**DO THIS**. Edit the items from the line that contains "Task: Click the mailto:vluchteling@enkhuizen.nl" through the last item, replacing "screenshot" with "image" and leaving everything else unchanged. Omit the pictures from your answer.

[Items excerpted from a collection]

* * * *

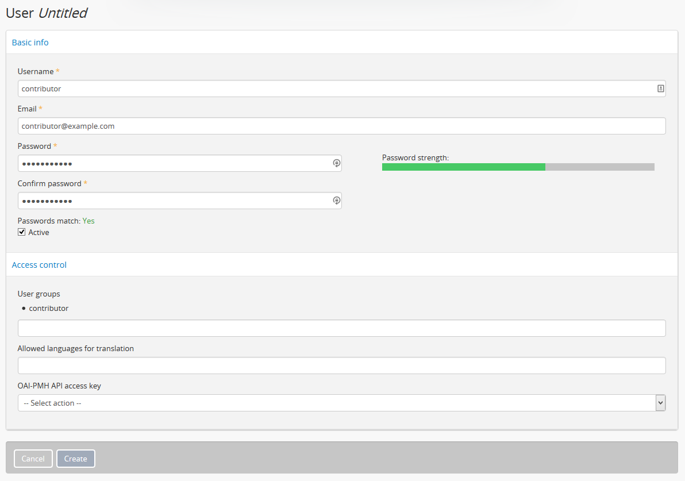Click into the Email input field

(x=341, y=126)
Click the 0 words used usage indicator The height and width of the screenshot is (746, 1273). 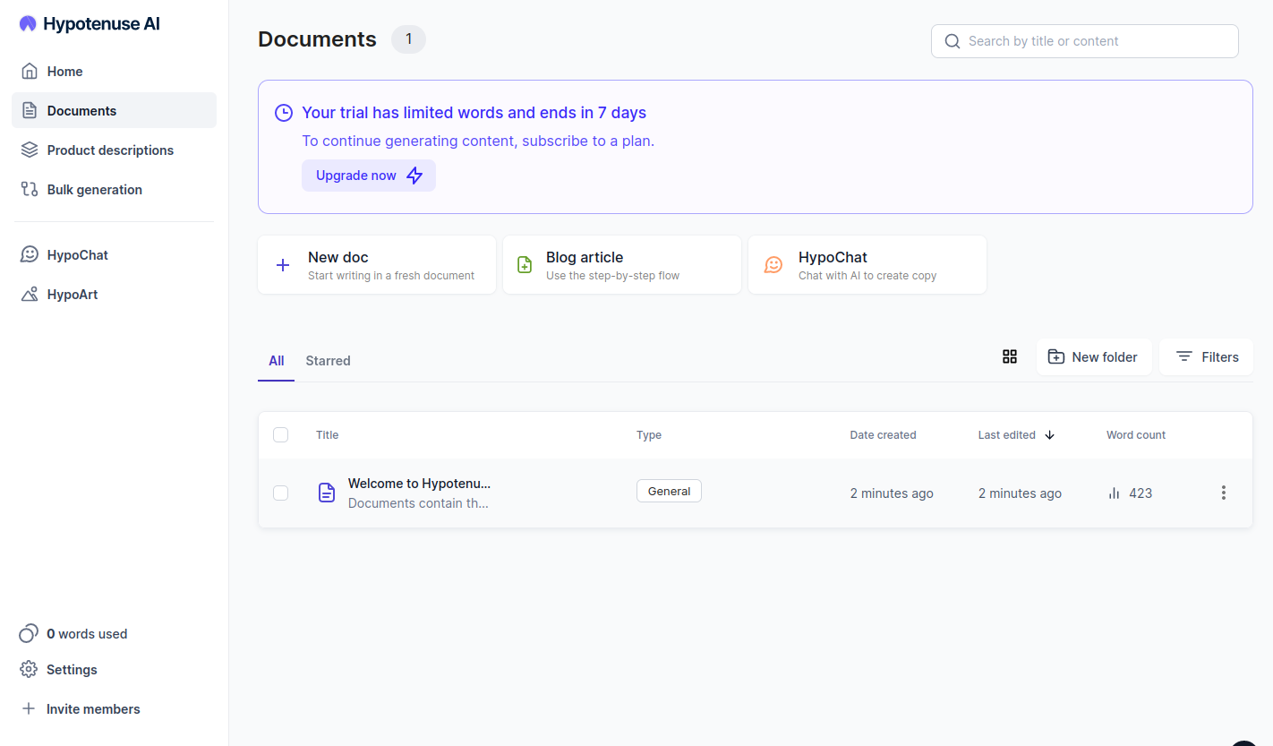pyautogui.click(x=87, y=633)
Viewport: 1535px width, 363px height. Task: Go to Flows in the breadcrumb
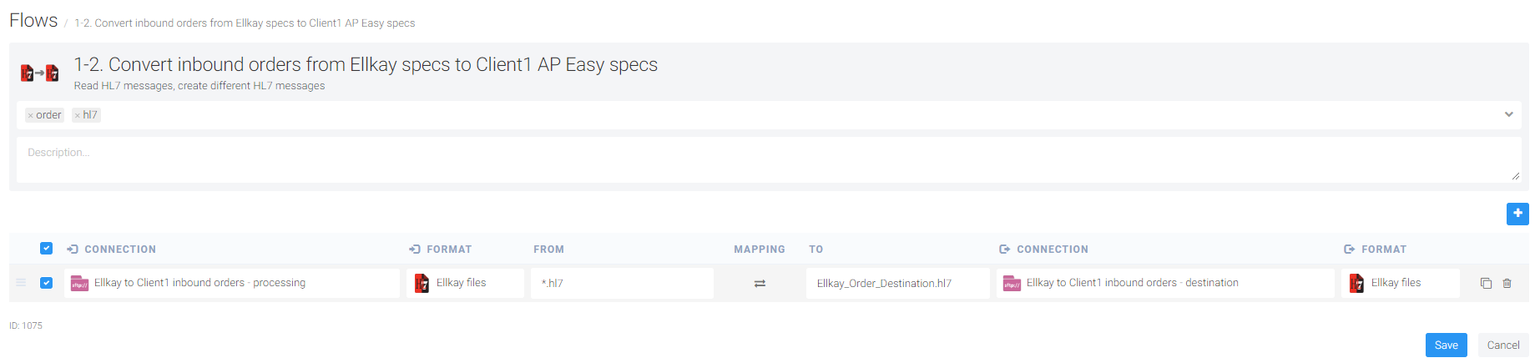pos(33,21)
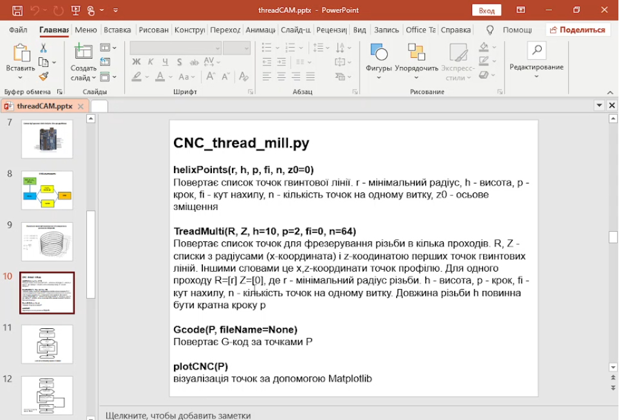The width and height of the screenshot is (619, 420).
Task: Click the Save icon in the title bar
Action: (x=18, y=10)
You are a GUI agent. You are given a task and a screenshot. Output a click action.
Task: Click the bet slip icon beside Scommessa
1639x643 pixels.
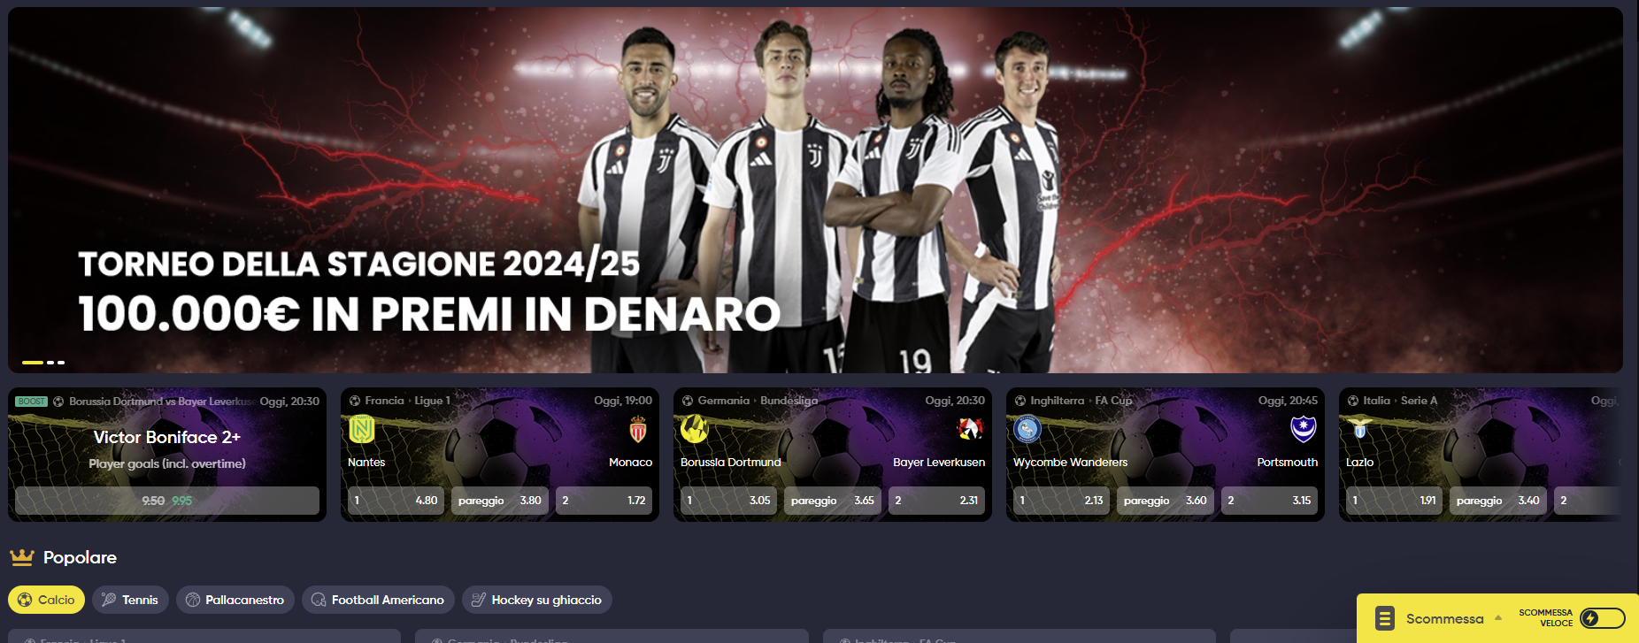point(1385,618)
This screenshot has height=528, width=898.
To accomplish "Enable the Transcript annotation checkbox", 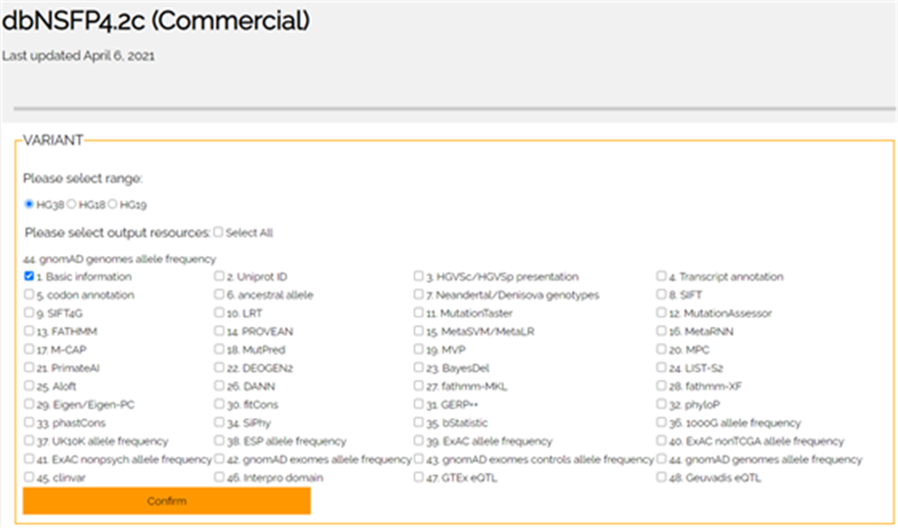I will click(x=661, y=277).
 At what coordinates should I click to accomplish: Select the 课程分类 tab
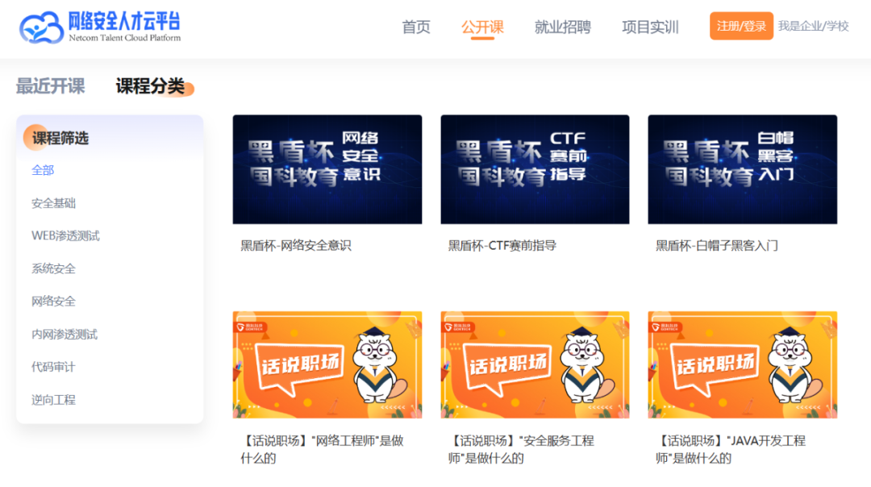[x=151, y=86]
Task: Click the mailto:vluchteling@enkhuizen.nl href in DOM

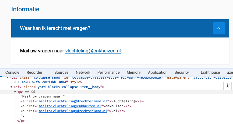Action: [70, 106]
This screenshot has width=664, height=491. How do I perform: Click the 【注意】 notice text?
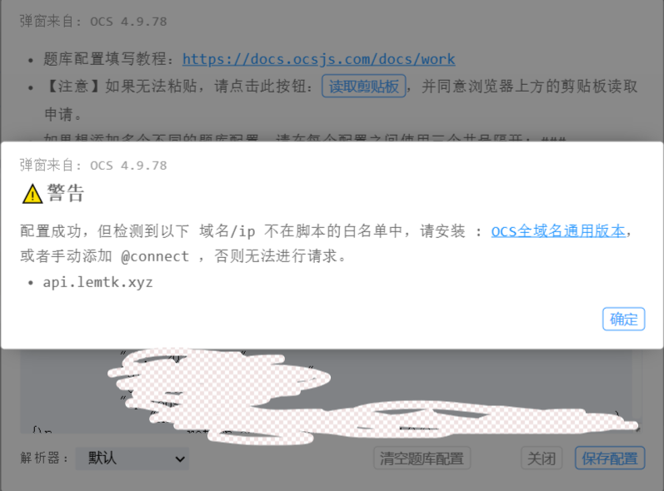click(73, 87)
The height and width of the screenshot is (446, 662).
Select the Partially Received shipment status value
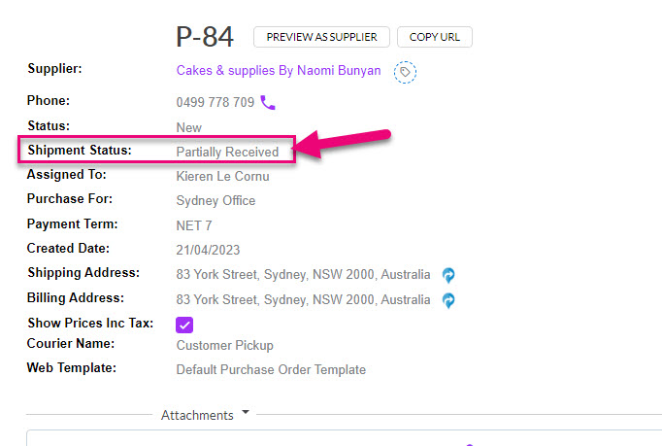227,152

* * * *

**EXPECTED ANSWER**.
Task: Click the mailto:vluchteling@enkhuizen.nl href in DOM

Action: [70, 106]
This image has width=664, height=491. How do I perform: Click the 【注意】 notice text?
click(73, 87)
The height and width of the image is (446, 662).
Select the Partially Received shipment status value
227,152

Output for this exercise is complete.